The spike test's most valuable output is whether autoscaling responded fast enough. Look for this pattern in the Grafana output:

[0:00–2:00]  VUs: 10,  p(95): 180ms,  errors: 0.0%
[2:00–2:30]  VUs: 10→500 (spike onset)
[2:30–3:00]  VUs: 500, p(95): 4200ms, errors: 18%   ← surge — autoscaler not yet ready
[3:00–4:00]  VUs: 500, p(95): 2100ms, errors: 6%    ← autoscaler adds instances
[4:00–6:30]  VUs: 500, p(95): 620ms,  errors: 0.8%  ← new instances absorbing load
[6:30–7:00]  VUs: 500→10 (drop)
[7:00–10:00] VUs: 10,  p(95): 185ms,  errors: 0.0%  ← recovered cleanly

The latency peak at 2:30–3:00 is the autoscaler's response lag. If that window spans 5 minutes at 18% errors, the autoscaler is too slow for your traffic pattern. If the system never recovers during the spike (latency stays above 4000ms), the autoscaler is not scaling to enough instances.

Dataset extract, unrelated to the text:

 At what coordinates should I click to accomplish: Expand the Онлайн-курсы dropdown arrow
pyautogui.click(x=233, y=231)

What spike testing does not test

A spike test applies sudden load but still represents genuine user traffic — requests that the system would normally process. It does not simulate:

DDoS attack traffic — malformed, random, or flood-rate traffic at the network layer
API abuse patterns — individual users hitting rate limits through repeated calls
Downstream cascade — upstream services generating sudden load on your API

These require separate, purpose-built testing approaches. A K6 spike test specifically measures your application's ability to absorb sudden volume from real users.

Common failure modes a spike test reveals

Connection pool exhaustion: http_req_blocked spikes sharply at spike onset. Your application is waiting for a free database connection — the pool is full. All new requests queue behind existing ones. Increasing pool size or adding read replicas addresses this.

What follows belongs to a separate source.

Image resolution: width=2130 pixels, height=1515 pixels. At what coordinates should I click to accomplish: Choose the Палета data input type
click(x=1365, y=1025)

CDN cold start: The first wave of requests hits origin servers because the CDN has no cached content for the spike traffic. After the first request per cache key, subsequent requests are served from cache. You see a sharp error burst in the first 30 seconds, then normalisation — this is expected and acceptable.

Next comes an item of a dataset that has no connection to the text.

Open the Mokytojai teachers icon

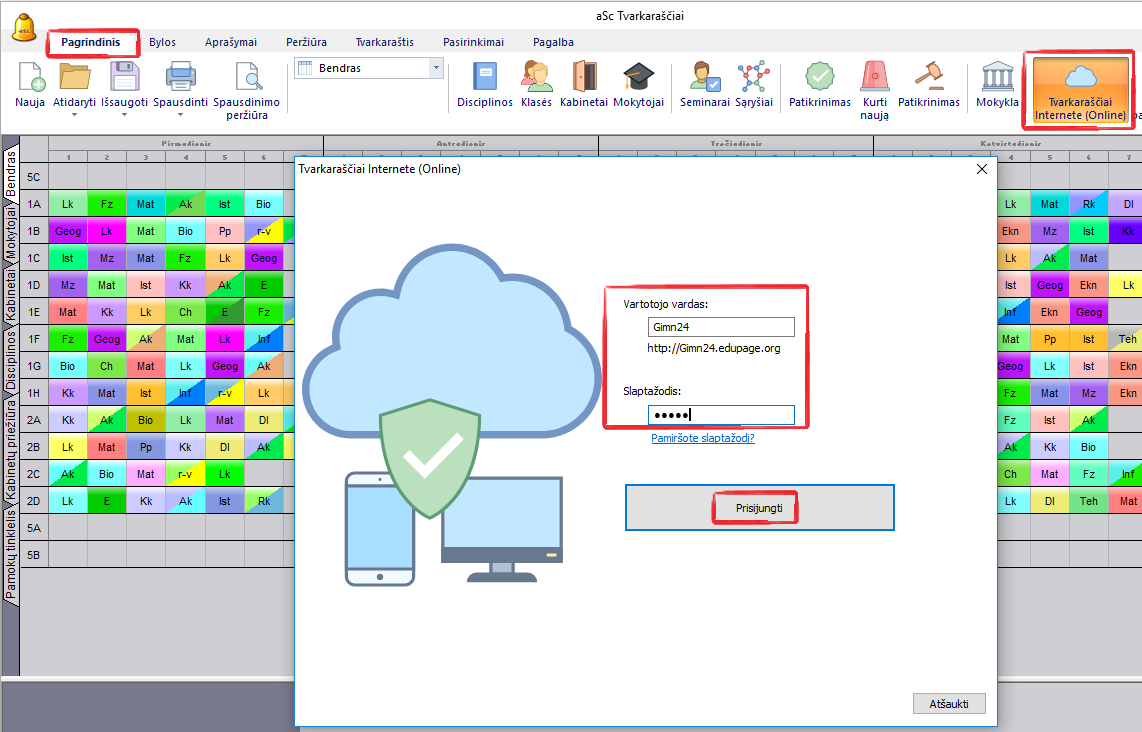638,78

Thread pool exhaustion: Your application server hits its max thread count. New requests receive 503 responses immediately rather than queuing. Visible as a sharp http_req_failed rate increase with very short http_req_duration — fast failures, not slow ones.

⚠️ Common mistakes

Spike without a recovery phase. Ending the test immediately after the spike drop leaves the most important question unanswered: did the system return to normal? Always hold at baseline load for 2–3 minutes after the drop to observe recovery.
Making the spike ramp too long. A 5-minute ramp from 10 to 500 VUs is a stress test, not a spike. The defining feature of a spike is the abrupt, realistic shock — 10 to 30 seconds. Anything longer gives the autoscaler time to respond before the peak is reached, masking the real spike behaviour.
Setting timeouts too high. With the default 60-second timeout, 500 VUs can each tie up a connection for a minute — 500 simultaneous hung connections compounds the overload. Set explicit timeouts of 5–10 seconds and treat them as errors. Fast failures are easier for the system to recover from than slow queues.
No baseline VU phase before the spike. Without a baseline phase, you do not know whether p(95) = 1800ms during the spike reflects degradation under load or just normal system latency. The baseline is your control group.

🎯 Practice task

Run a spike test and observe autoscaling (or lack of it) against a public endpoint. 35 minutes.

Use https://test.k6.io — designed for load testing practice.

Write a spike test script with this pattern: 1m at 5 VUs (baseline) → 20s spike to 100 VUs → 3m hold at 100 VUs → 20s drop to 5 VUs → 2m hold at 5 VUs (recovery) → 30s ramp to 0.
Add timeout: '8s' to every request. Add a check for r.timings.duration < 8000.
Set thresholds wide enough for observation: http_req_duration: ['p(95)<15000'] and http_req_failed: ['rate<0.40'].
Run the test. Record p(95) and error rate at each phase. Does latency stabilise during the spike hold, or does it keep climbing?
Reduce the spike hold to 30s and increase the spike target to 200 VUs. Run again. Compare how quickly (or whether) the system recovers during the 30s hold vs the 3m hold.
Look at http_req_blocked in the output. Does it spike during the spike onset phase? What does a high http_req_blocked value during a spike tell you about the connection pool?